Prediction with new data and a saved forest from Ranger.
Ranger ranger object.
New test data of class data.frame or gwaa.data (GenABEL).
Return individual predictions for each tree instead of aggregated predictions for all trees. Return a matrix (sample x tree) for classification and regression, a 3d array for probability estimation (sample x class x tree) and survival (sample x time x tree).
Number of trees used for prediction. The first num.trees in the forest are used.
Type of prediction. One of 'response', 'se', 'terminalNodes', 'quantiles' with default 'response'. See below for details.
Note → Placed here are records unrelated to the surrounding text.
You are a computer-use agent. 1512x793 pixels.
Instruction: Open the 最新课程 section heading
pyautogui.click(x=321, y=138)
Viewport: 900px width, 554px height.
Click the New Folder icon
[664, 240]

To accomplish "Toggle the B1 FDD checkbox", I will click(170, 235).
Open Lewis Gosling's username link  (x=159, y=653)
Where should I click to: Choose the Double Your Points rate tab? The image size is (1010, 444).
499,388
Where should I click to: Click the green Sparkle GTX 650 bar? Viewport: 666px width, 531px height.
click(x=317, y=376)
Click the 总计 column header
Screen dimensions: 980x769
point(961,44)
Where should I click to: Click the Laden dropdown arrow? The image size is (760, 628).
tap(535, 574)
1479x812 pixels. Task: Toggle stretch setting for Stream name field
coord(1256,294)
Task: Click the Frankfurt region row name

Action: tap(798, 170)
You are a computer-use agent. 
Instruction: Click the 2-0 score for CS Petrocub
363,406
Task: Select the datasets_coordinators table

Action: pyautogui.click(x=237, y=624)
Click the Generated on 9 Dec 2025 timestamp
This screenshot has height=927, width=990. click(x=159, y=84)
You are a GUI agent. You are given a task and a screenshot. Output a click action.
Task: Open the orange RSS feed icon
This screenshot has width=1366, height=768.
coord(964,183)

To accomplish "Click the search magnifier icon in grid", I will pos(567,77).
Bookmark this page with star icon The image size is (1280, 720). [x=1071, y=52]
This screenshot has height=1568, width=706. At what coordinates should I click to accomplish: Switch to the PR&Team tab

Method to compute standard errors. One of 'jack', 'infjack' with default 'infjack'. Only applicable if type = 'se'. See below for details.
Vector of quantiles for quantile prediction. Set type = 'quantiles' to use.
User specified function for quantile prediction used instead of quantile. Must return numeric vector, see examples.
Random seed. Default is NULL, which generates the seed from R. Set to 0 to ignore the R seed. The seed is used in case of ties in classification mode.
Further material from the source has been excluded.